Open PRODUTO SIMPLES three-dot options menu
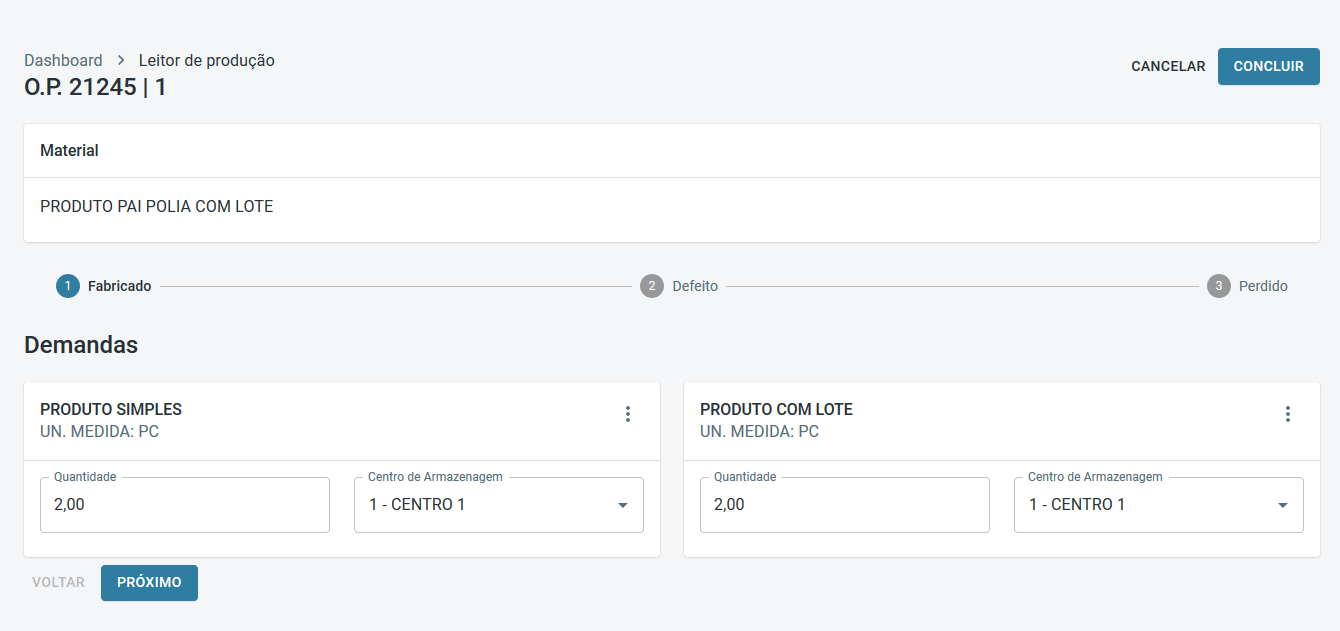The image size is (1340, 631). click(x=628, y=414)
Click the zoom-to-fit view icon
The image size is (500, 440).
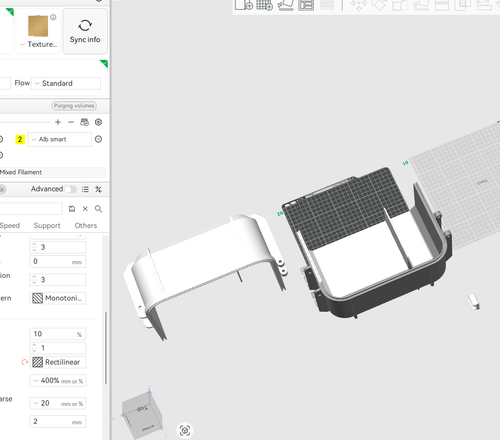tap(185, 430)
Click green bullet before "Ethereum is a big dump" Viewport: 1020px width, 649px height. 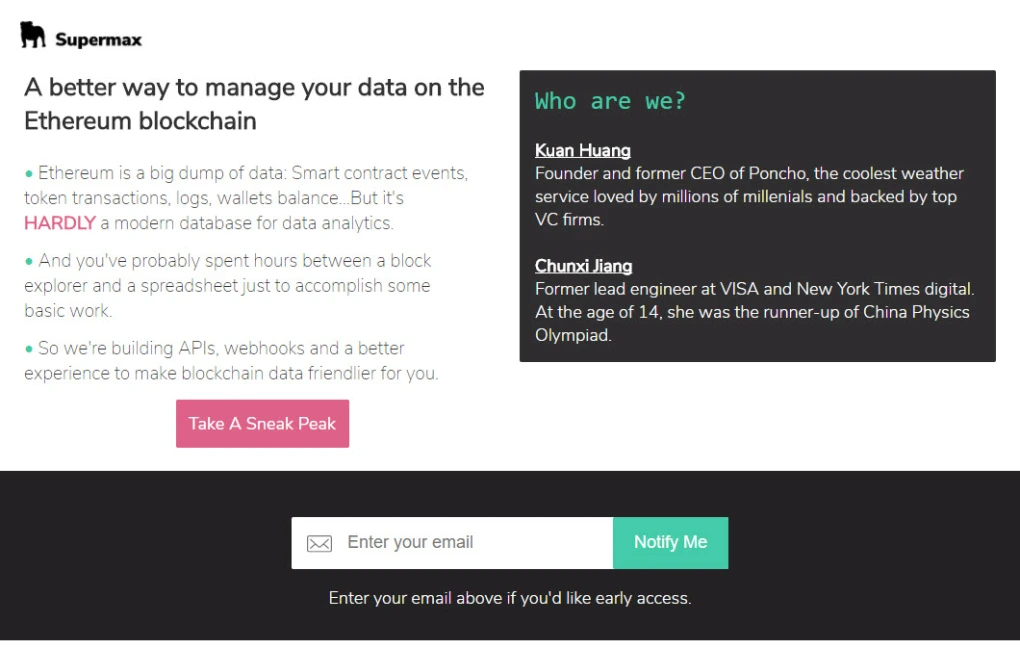pyautogui.click(x=29, y=174)
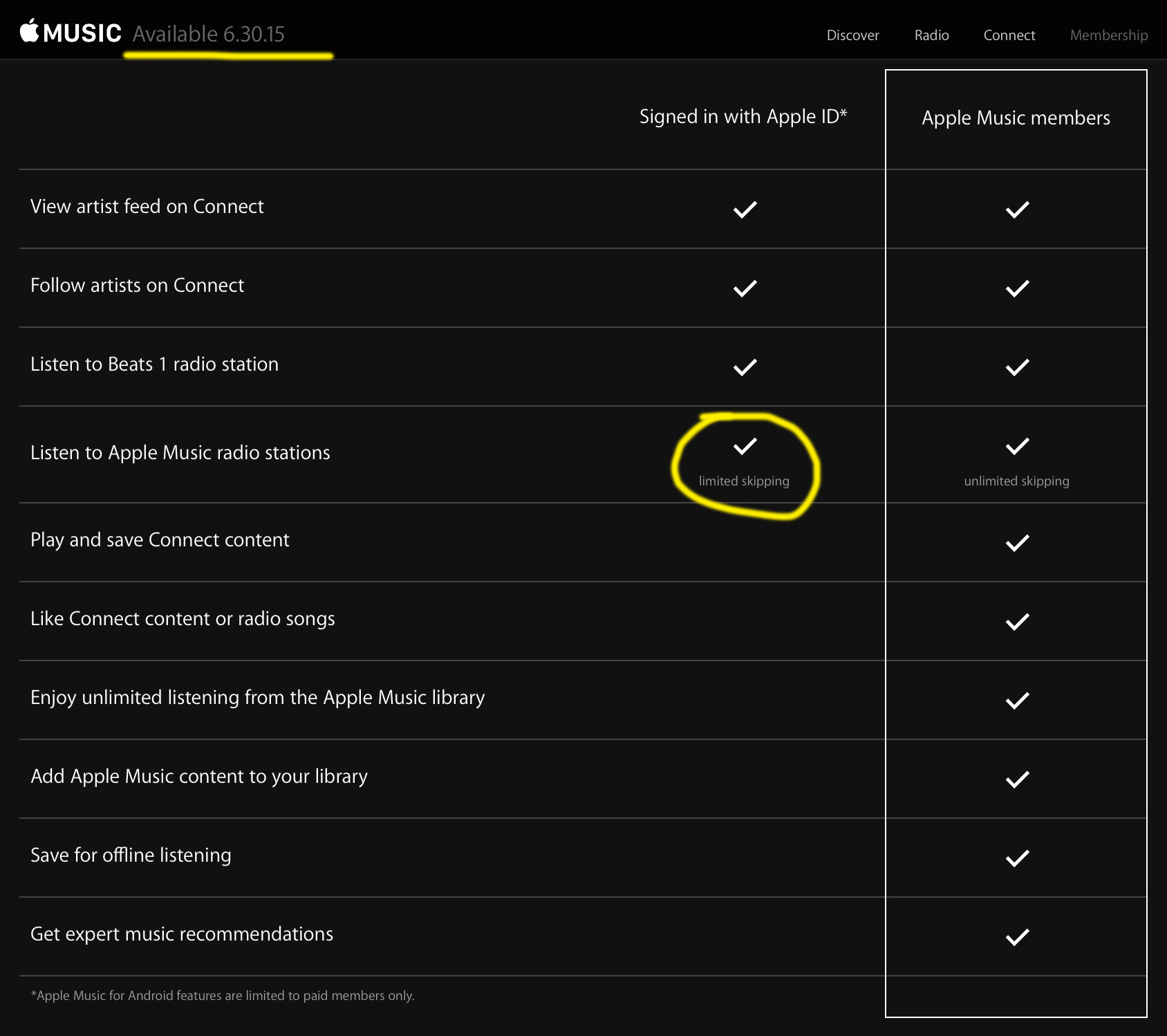Click the circled limited skipping checkmark
Screen dimensions: 1167x1036
tap(745, 446)
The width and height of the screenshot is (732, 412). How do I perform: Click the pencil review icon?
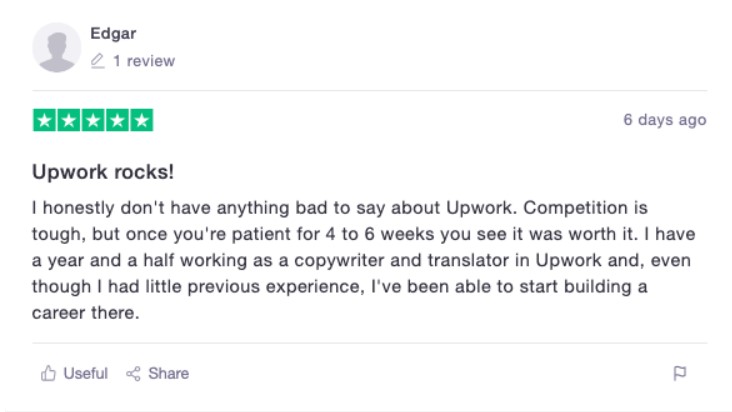point(98,61)
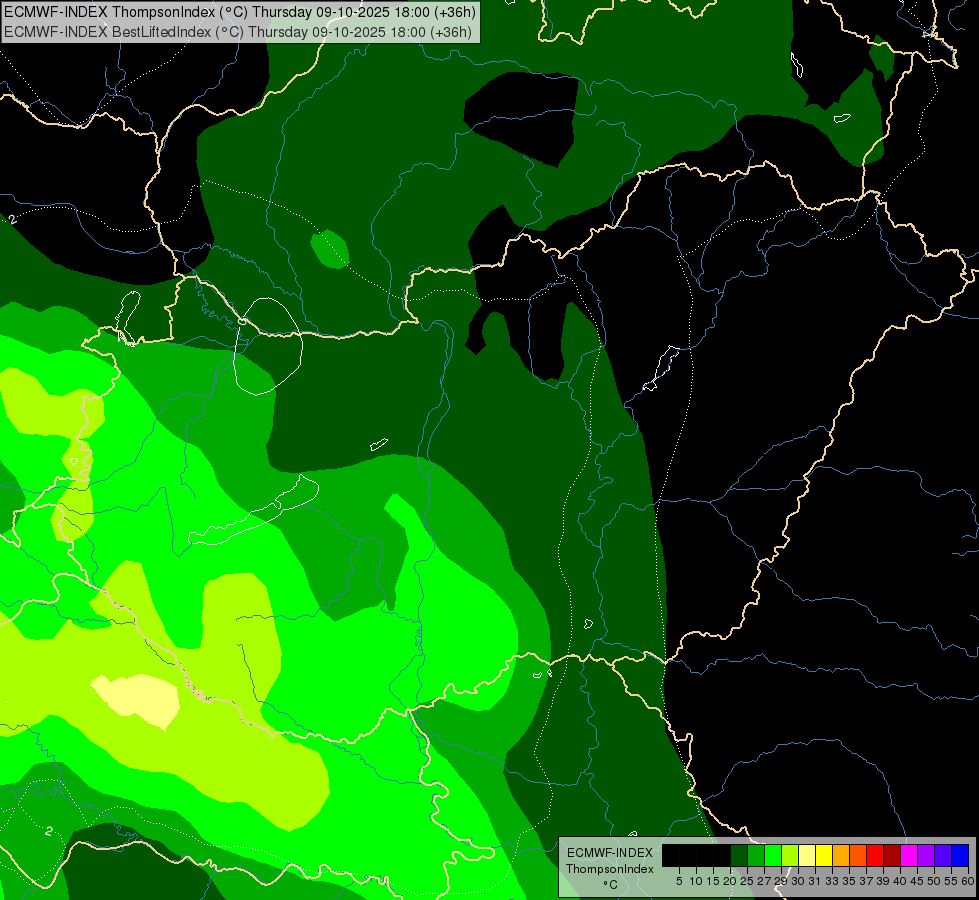The image size is (979, 900).
Task: Click the light orange 33–35 legend swatch
Action: coord(841,855)
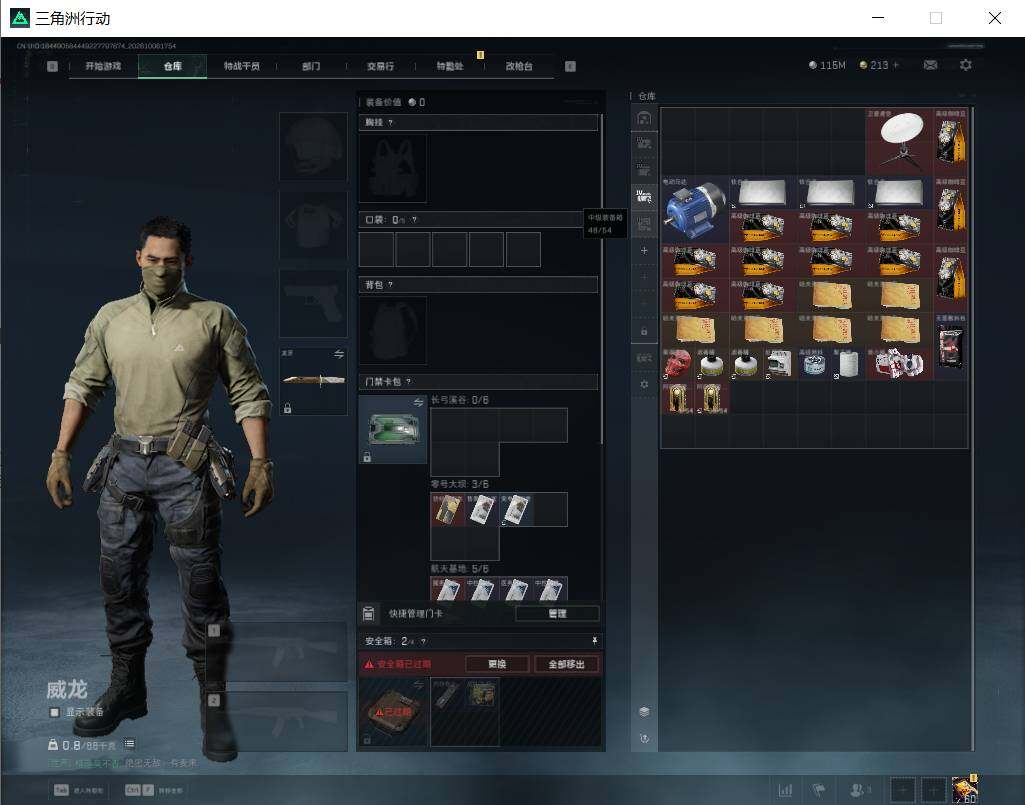
Task: Toggle the pin icon on 安全箱 header
Action: point(594,640)
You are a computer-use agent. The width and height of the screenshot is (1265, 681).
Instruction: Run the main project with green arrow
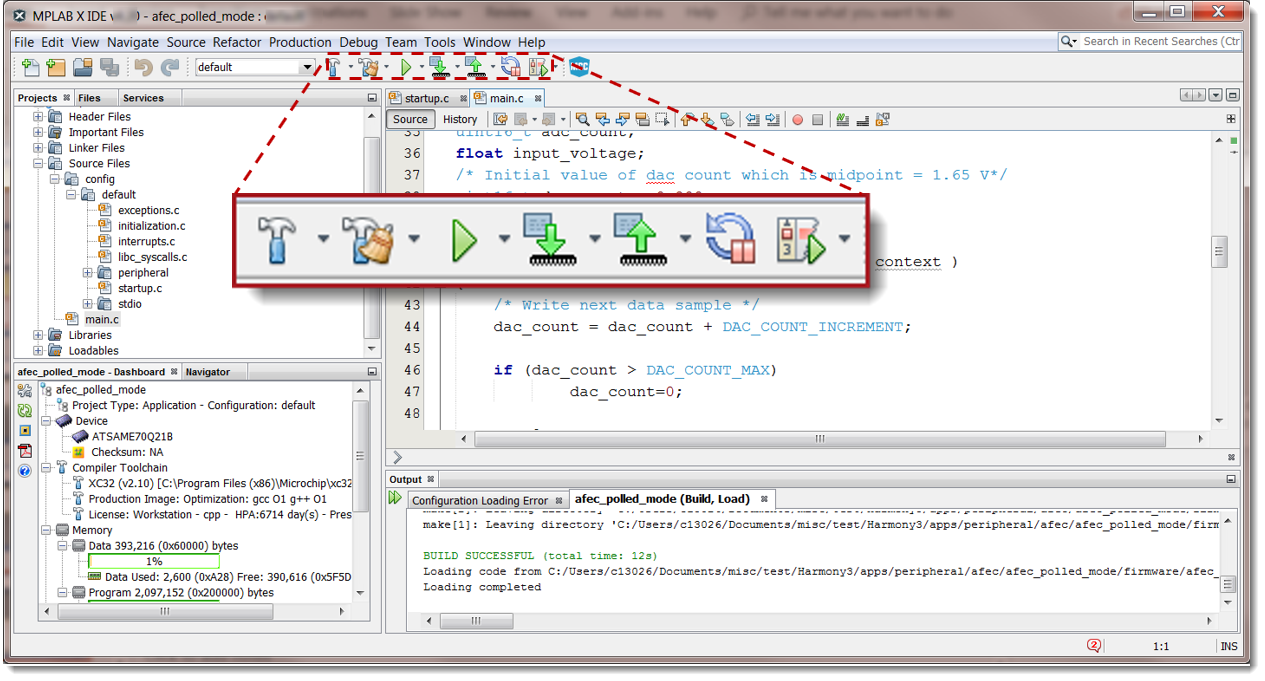(x=406, y=66)
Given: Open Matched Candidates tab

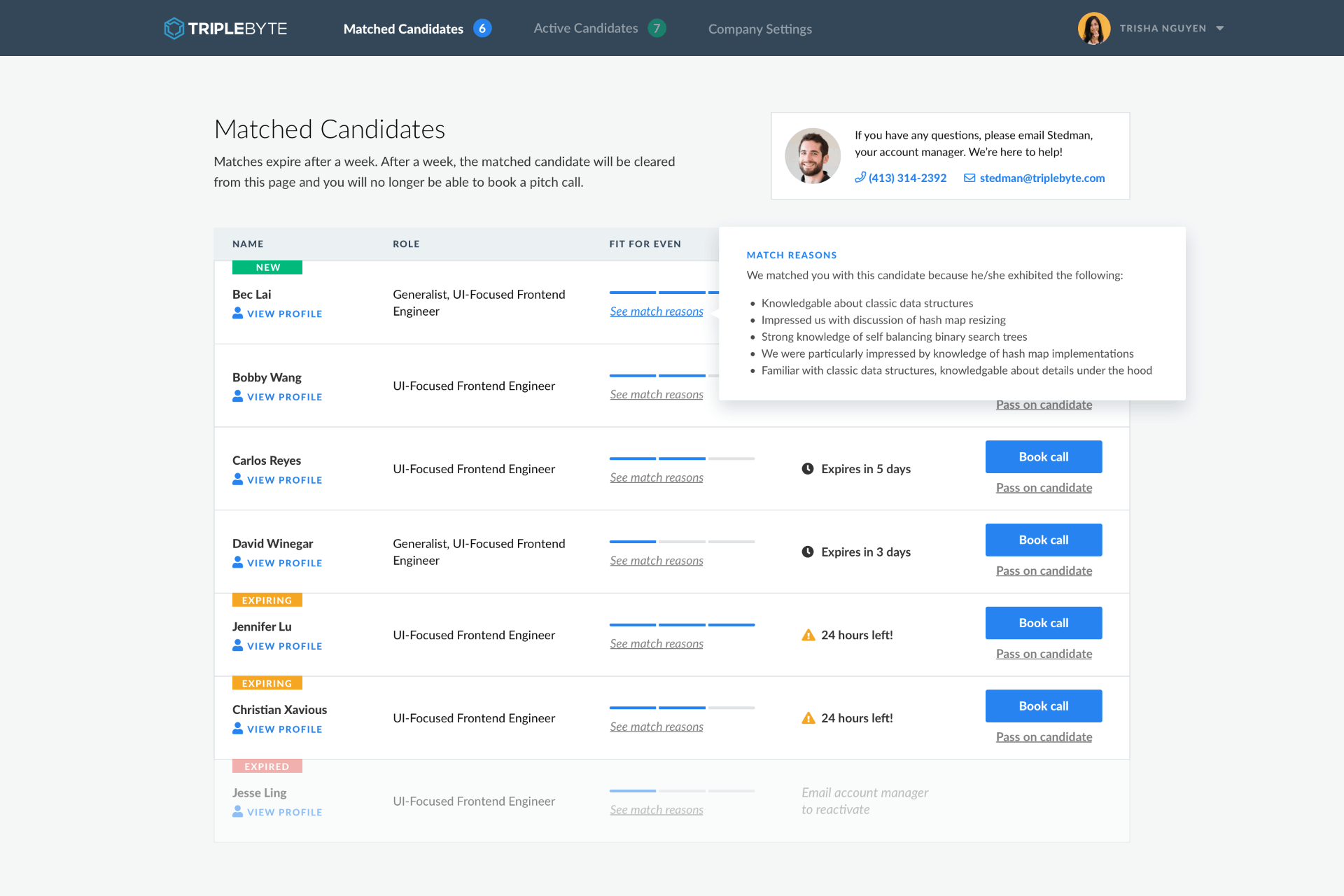Looking at the screenshot, I should click(403, 28).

* * * * * * * * *

Give back exactly, and solely, the section of the data above bounded by the line containing "The width and height of the screenshot is (732, 412)." and the line containing "You are a computer-use", both bounding lines included and pictures omitted.

> **OUTPUT FOR THIS TASK**:
The width and height of the screenshot is (732, 412). How do I perform: Click the pencil review icon?
point(98,61)
The image size is (979, 900).
Task: Click the light orange 33–35 legend swatch
Action: coord(841,855)
Task: Toggle the pin icon on 安全箱 header
Action: point(594,640)
You are a computer-use agent. The width and height of the screenshot is (1265, 681).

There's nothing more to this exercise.